Discord on our security front has happened before. After Defense Minister Song said he will consider the idea of bringing back U.S. tactical nuclear weapons, President Moon swatted down the idea. Song had to back down later, saying the redeployment of tactical nukes does not serve our national interests. After the Ministry of Unification announced the government was thinking of approving $8 million in aid to North Korea on Thursday, Defense Minister Song said the government will modify the aid package and delay the move as long as possible.
North Korea’s deployment of nuclear weapons in real battles is only a matter of time. Military analysts expect Pyongyang to exert all efforts to change the fuel for its ballistic missiles from liquid to solid in order to make it harder for enemies to detect launches in advance. Solid fuel is much easier to inject into missiles than liquid fuel, which makes a preemptive strike more difficult.

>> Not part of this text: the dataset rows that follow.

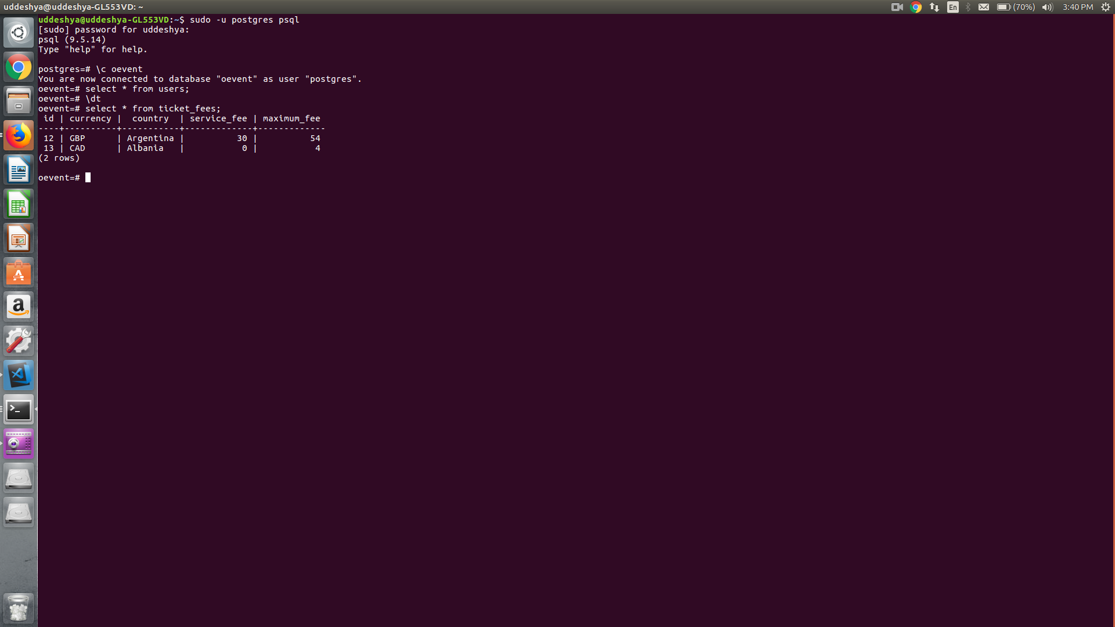Click the Amazon launcher icon
The image size is (1115, 627).
(19, 307)
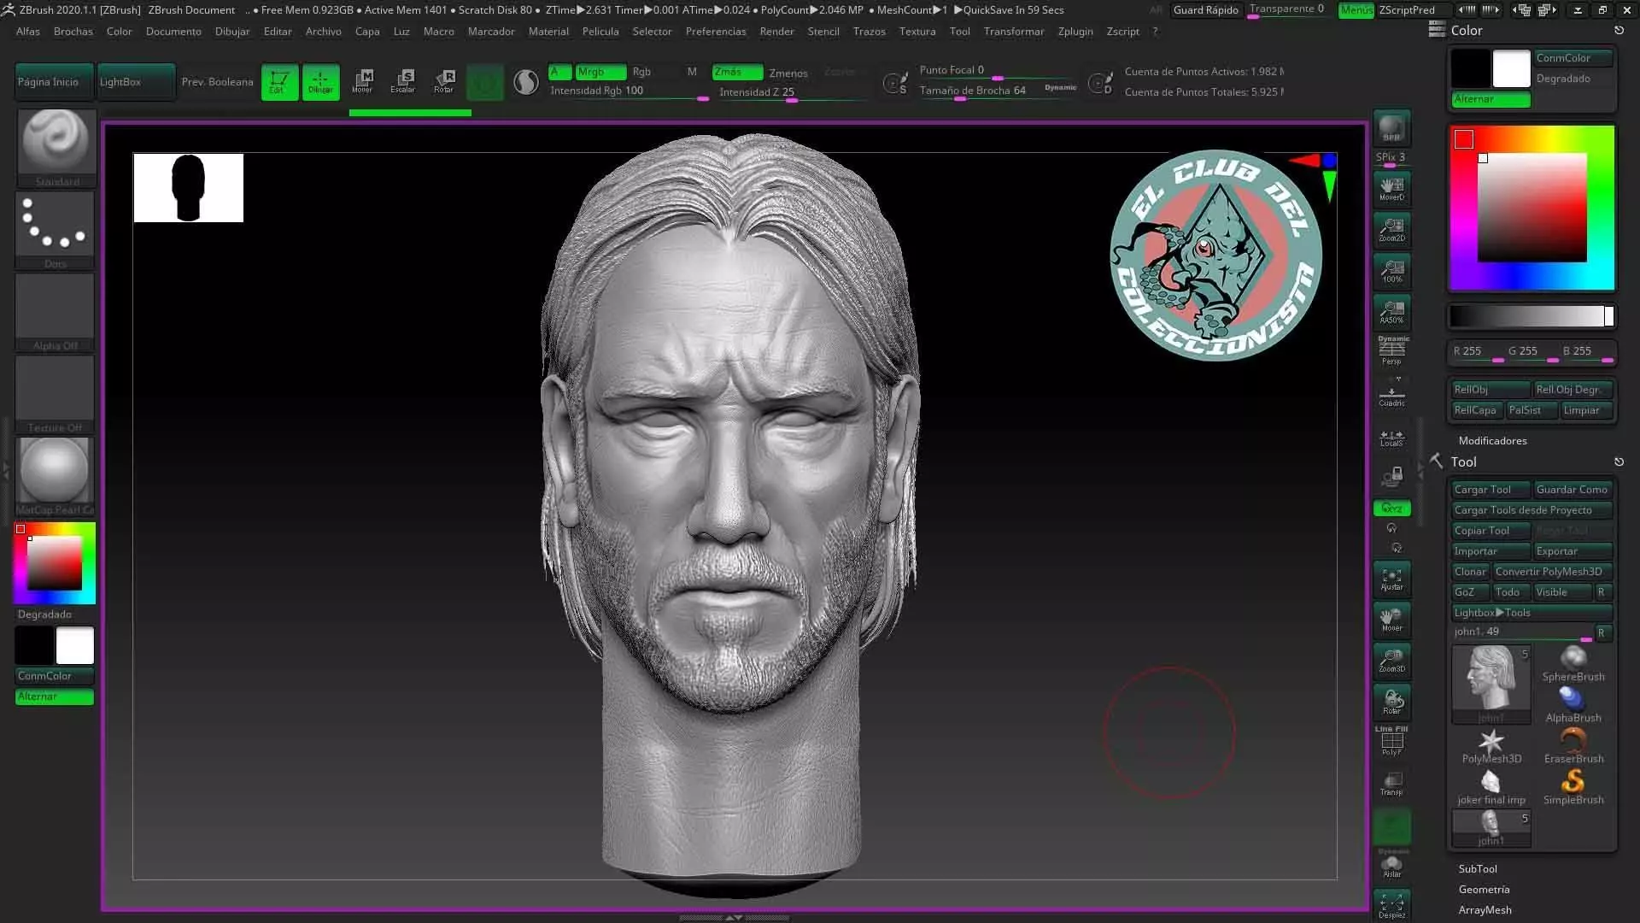Viewport: 1640px width, 923px height.
Task: Expand the ArrayMesh section
Action: click(1485, 909)
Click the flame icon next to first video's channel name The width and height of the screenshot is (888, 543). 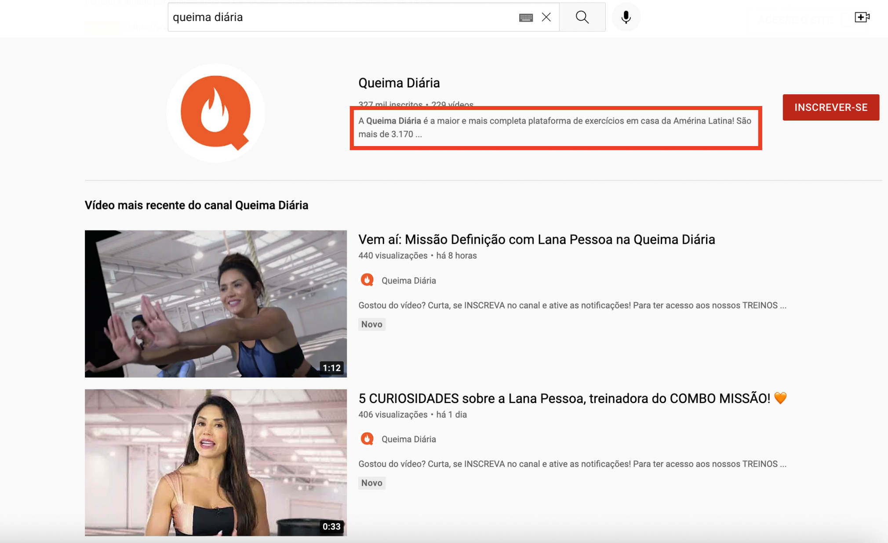pos(368,279)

Under such circumstances, the national security adviser in Washington, secretary of state and America’s ambassador to the United Nations all mentioned the military option. The remarks by Secretary of State Rex Tillerson, normally a pacifist, carry great significance. He said that if diplomatic efforts fail, what’s left is a military option. On a visit to Andrews Air Force Base, U.S. President Donald Trump expressed a determination to turn North Korea into ashes with F-35 stealth bombers and B-2 bombers.
Internal schisms in the face of the North Korean nuclear threat pose a serious danger to the decades-old alliance between Seoul and Washington. The more divided South Korea is, the more possibilities the United States would take a solo action to destroy the North. If national security is to be safeguarded, a commander in chief must not waver.